■ WHAT THE TASK ASKS
Please repeat each line below exactly, with no images in the copy.

[Records from a data collection]
━━━

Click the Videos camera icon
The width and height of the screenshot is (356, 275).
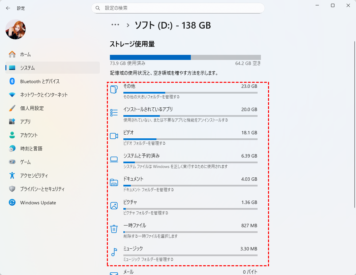point(114,136)
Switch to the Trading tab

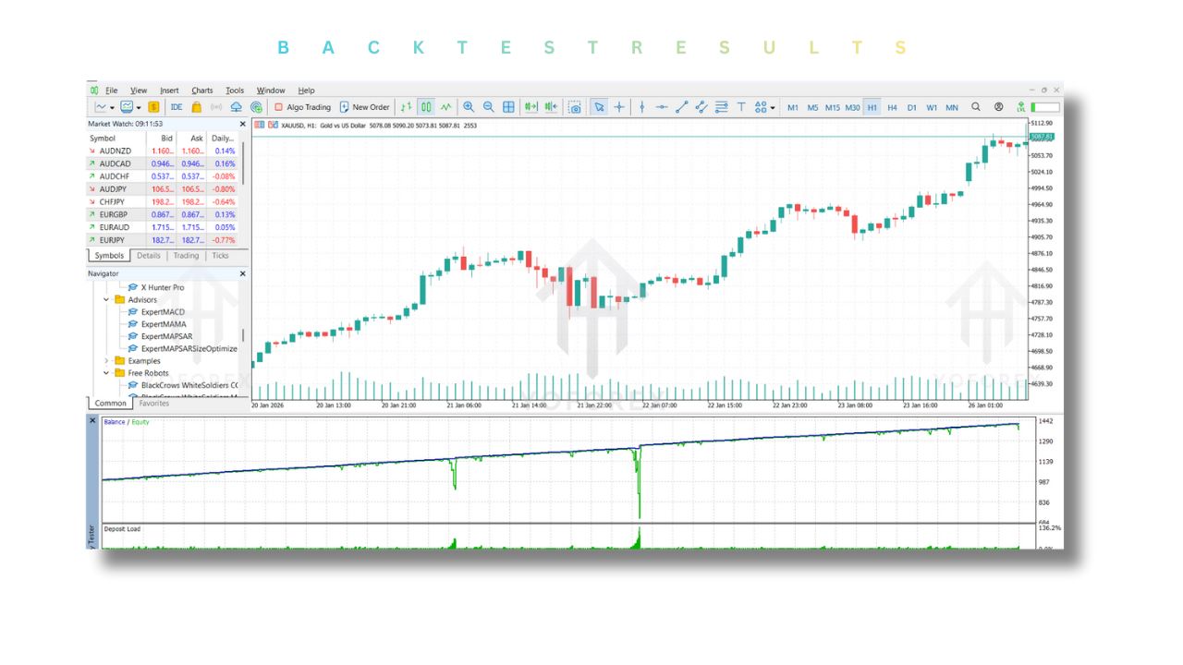click(186, 256)
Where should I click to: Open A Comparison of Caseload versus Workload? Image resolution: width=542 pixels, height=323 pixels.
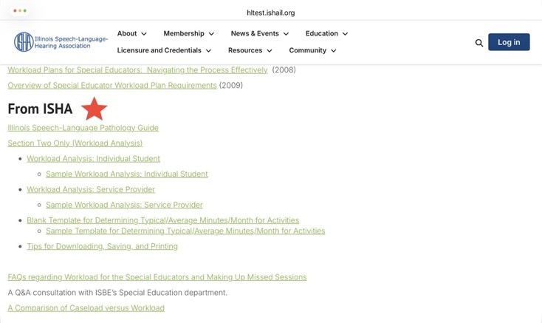[86, 307]
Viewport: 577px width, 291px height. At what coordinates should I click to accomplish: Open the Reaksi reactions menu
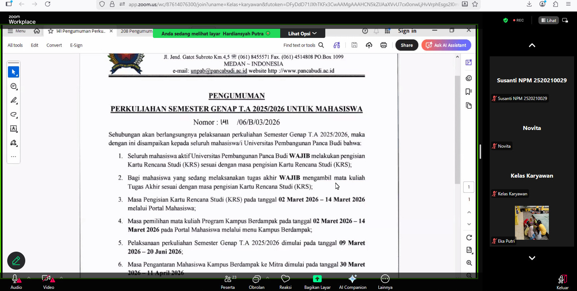285,282
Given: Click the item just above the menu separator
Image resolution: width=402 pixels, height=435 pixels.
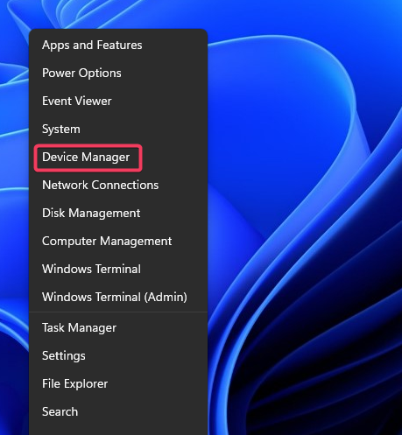Looking at the screenshot, I should coord(118,297).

━━━

■ TASK SOLUTION
Click the Videos camera icon
The width and height of the screenshot is (356, 275).
point(114,136)
Switch to the Trading tab

click(186, 256)
Where should I click to: Open A Comparison of Caseload versus Workload? Image resolution: width=542 pixels, height=323 pixels.
[86, 307]
Viewport: 577px width, 291px height. At what coordinates should I click to accomplish: Open the Reaksi reactions menu
285,282
Given: Click the item just above the menu separator
Image resolution: width=402 pixels, height=435 pixels.
Looking at the screenshot, I should coord(118,297).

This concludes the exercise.